___ RECORDS SUPPLIED ___

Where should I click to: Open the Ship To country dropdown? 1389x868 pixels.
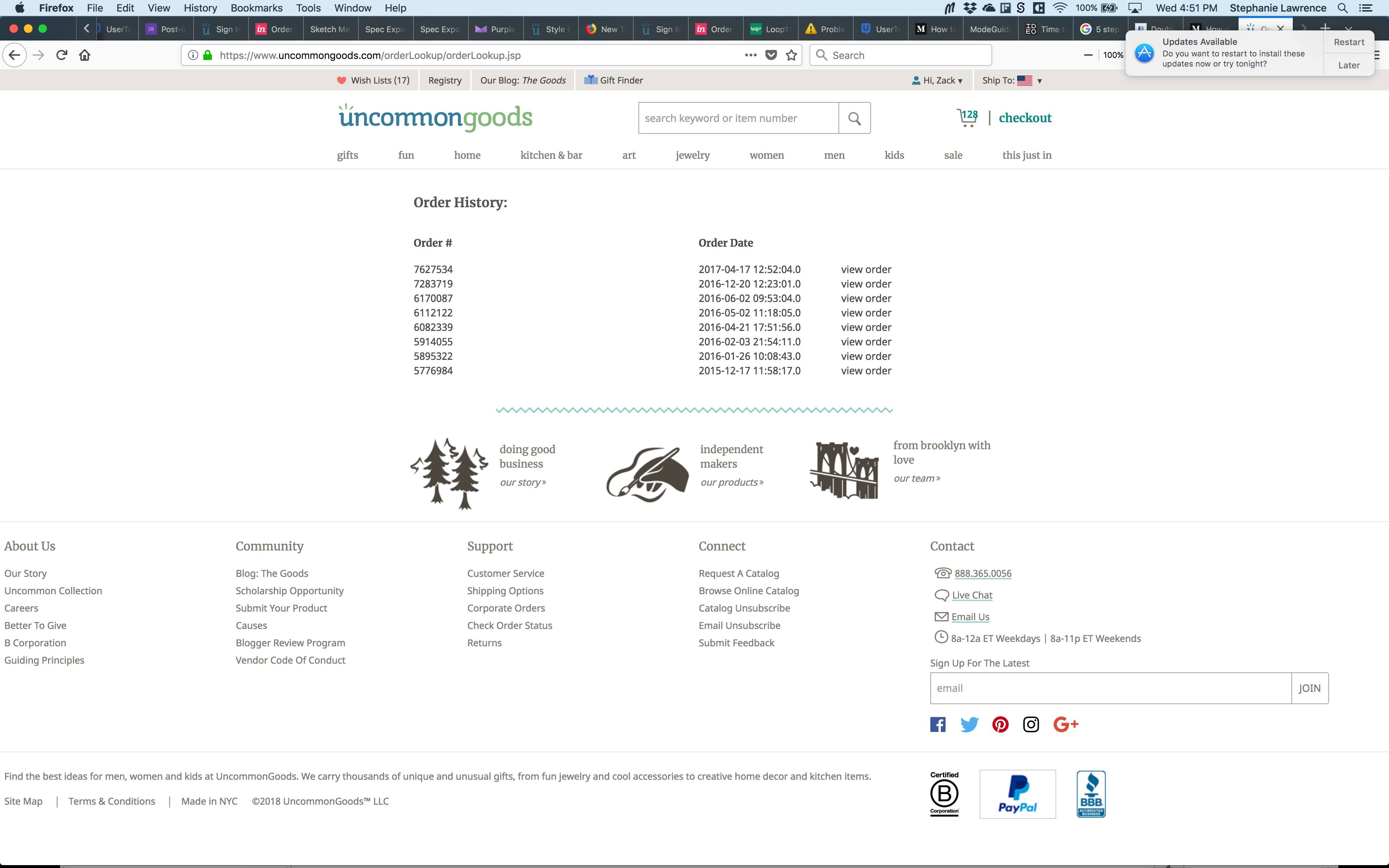click(1012, 80)
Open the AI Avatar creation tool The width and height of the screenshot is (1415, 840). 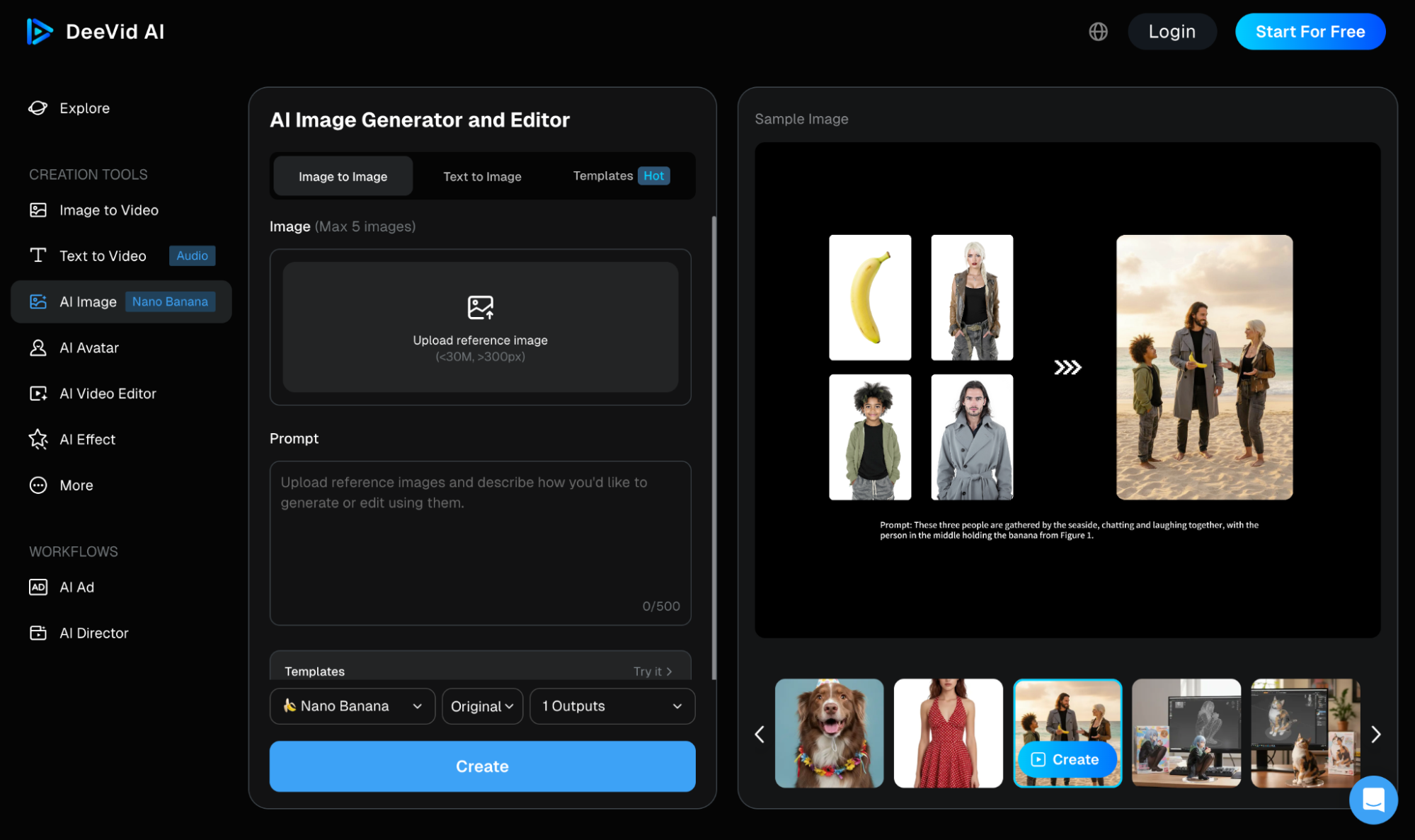pos(89,347)
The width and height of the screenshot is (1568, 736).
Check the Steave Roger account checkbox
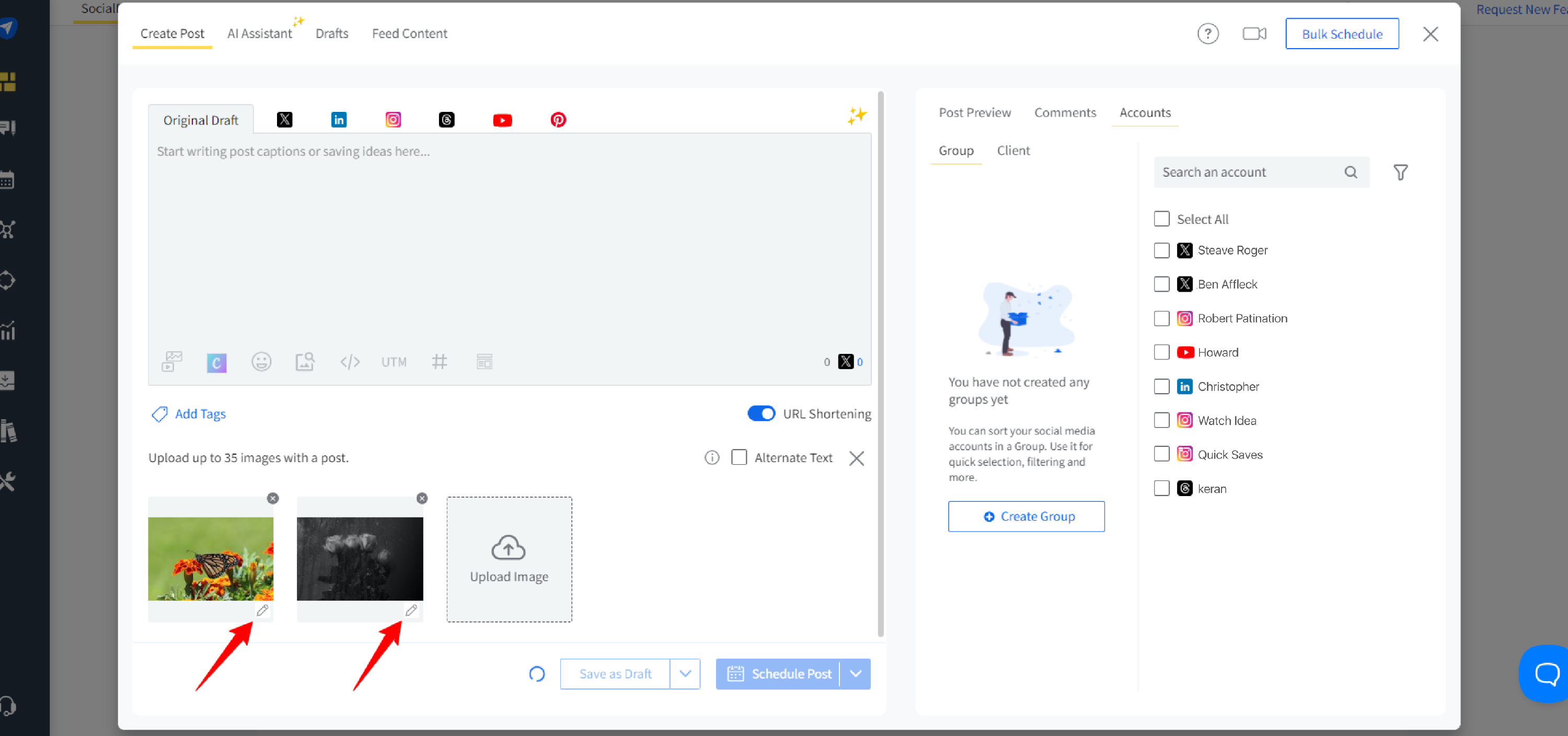coord(1161,250)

___

TASK INSTRUCTIONS -> Pictures stay out of this copy. Retype exactly the lines from the one with "The width and height of the screenshot is (1568, 736)." through the last line of the data, both ends included, and nothing more.

OUTPUT ->
The width and height of the screenshot is (1568, 736).
Check the Steave Roger account checkbox
coord(1161,250)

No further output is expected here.